Por isso importa esclarecer o seguinte:

  1. A RAM não está, nem esteve em incumprimento da Lei de Finanças das Regiões Autónomas (LFRA).
  2. No âmbito do PAEF-RAM, no período entre 2012 e 2015, a aplicação dos artigos 16.º e 40.º da LFRA esteve suspensa.
  3. O ano em curso ainda decorre, pelo que os valores de 2016 apenas serão aferíveis após o seu termo.
  4. A este propósito, a Região, oportuna e repetidas vezes, manifestou a sua posição quanto à desadequação do conteúdo dos artigos 16.º e 40.º, sobre os quais não existe ainda consenso sobre a fórmula de cálculo e cujo grau de exigência no seu cumprimento é praticamente incomportável para ambas as Regiões Autónomas, conforme confirmado pelos dados da Região Autónoma dos Açores referente a 2014.
  5. A Região já apresentou a sua posição de princípio, em sede do Conselho de Acompanhamento das Políticas Financeiras (CAPF), concluindo pela necessidade do CAPF propor uma alteração aos artigos 16.º e 40.º da LFRA, de modo a adequá-los à realidade de ambas as Regiões, sendo essencial, como tem vindo a defender o Conselho de Finanças Públicas, que este não seja um processo punitivo, mas de apoio à gestão orçamental.
  6. Como é sabido, nos últimos anos a Região Autónoma da Madeira cumpriu, de forma exemplar, as metas orçamentais que lhe foram impostas no Programa de Ajustamento.

Em resultado desse processo de consolidação orçamental, e fruto do enorme sacrifício que foi exigido aos Madeirenses e Portossantenses, entre 2013 a 2015, os saldos obtidos superaram as metas em 322,5 milhões de euros!

O superavit alcançado em 2015 (180,1M€) representou 0,1% do PIB nacional e 4,3% do PIB da Região Autónoma da Madeira!
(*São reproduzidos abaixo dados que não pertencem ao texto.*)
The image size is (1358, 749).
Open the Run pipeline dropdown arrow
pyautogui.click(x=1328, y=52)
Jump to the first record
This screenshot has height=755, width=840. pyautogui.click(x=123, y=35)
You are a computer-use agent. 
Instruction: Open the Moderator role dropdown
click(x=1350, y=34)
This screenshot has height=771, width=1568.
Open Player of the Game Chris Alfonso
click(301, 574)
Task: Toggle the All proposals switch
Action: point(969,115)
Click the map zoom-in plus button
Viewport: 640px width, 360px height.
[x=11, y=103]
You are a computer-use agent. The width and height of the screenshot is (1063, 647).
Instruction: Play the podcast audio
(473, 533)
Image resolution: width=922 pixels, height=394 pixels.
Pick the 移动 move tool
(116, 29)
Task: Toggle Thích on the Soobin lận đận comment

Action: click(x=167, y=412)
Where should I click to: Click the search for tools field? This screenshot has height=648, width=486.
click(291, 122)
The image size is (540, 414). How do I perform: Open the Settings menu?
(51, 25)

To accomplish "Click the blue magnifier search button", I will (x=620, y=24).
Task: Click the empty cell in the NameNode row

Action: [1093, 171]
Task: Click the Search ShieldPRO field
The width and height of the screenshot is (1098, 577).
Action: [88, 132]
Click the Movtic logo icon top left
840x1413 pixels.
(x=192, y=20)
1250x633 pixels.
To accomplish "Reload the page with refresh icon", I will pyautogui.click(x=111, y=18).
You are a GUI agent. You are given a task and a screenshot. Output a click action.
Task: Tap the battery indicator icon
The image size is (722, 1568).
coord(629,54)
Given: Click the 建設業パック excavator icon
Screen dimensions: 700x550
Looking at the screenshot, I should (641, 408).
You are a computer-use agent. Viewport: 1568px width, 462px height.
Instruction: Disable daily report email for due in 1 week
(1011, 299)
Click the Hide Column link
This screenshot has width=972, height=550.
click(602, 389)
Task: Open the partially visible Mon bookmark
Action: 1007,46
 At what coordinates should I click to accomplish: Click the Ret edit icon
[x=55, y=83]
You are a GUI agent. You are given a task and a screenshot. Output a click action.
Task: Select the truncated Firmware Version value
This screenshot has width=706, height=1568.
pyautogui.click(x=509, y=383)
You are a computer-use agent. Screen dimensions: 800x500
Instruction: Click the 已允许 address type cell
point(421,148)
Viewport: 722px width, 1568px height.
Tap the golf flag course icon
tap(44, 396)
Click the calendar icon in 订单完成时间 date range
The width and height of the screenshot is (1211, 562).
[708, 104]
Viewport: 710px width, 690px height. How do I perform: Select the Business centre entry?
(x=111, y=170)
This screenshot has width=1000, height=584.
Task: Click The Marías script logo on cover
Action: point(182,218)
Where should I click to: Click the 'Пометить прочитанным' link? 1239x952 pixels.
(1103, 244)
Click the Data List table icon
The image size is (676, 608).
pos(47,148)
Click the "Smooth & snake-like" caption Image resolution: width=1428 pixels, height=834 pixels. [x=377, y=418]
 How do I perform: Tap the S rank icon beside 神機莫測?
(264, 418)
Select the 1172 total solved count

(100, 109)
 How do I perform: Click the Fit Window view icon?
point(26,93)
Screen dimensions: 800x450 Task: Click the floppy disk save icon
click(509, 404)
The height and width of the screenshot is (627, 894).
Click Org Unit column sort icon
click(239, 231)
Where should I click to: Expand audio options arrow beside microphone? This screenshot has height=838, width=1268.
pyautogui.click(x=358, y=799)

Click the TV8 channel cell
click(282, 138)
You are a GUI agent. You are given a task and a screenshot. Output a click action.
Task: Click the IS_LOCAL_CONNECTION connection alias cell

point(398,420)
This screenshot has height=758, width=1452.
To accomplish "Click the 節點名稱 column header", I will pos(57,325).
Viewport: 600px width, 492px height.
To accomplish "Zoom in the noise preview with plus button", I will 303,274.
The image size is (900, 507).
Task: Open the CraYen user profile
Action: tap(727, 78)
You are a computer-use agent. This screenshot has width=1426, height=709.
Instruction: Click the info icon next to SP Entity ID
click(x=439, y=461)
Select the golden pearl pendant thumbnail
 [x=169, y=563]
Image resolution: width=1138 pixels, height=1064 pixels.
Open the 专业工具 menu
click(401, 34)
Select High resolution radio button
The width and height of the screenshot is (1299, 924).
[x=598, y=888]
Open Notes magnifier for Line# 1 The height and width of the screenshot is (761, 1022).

No mesmo período, a Região contribuiu sempre para que o défice do Estado não fosse ainda maior.

 

  1. Acresce que desde 2012 a dívida pública das entidades públicas da Região diminuiu mais de mil milhões de euros (!) (redução de 15% da dívida global), também em contraste com a trajetória da dívida pública do Estado, que aumenta mês após mês.
  2. Todos estes resultados, como referido, são fruto dos sacrifícios exigidos aos Madeirenses e Portossantenses, não estando o Governo Regional da Madeira disponível para aceitar quaisquer medidas de austeridade sobre a população da Região, como parece nos querer ser agora exigido.
  3. Neste contexto, e perante as provas que têm sido dadas pela Região – num exemplo que deveria ser seguido –, lamentamos profundamente a mensagem, errada, de que a Região não estará a cumprir com regras definidas na Lei das Finanças das Regiões Autónomas – as quais, como já referimos, apenas poderão ser aferidas em 2017, quando terminar a execução orçamental de 2016 –, que pode abalar a confiança no trabalho que a Região Autónoma da Madeira tem prosseguido, ainda para mais proferida na véspera da data-limite para a apresentação de propostas para uma importante operação de financiamento de 75 milhões de euros, que iria liquidar a dívida comercial do Serviço Regional de Saúde, pondo-se em causa tudo o que de positivo pode daí resultar.
  4. Não deixa de ser preocupante que o maior obstáculo à trajetória de consolidação orçamental não seja a própria execução orçamental – que está a correr em linha com o projetado –, mas afirmações irrefletidas, proferidas sem que se tenha avaliado o impacto das mesmas.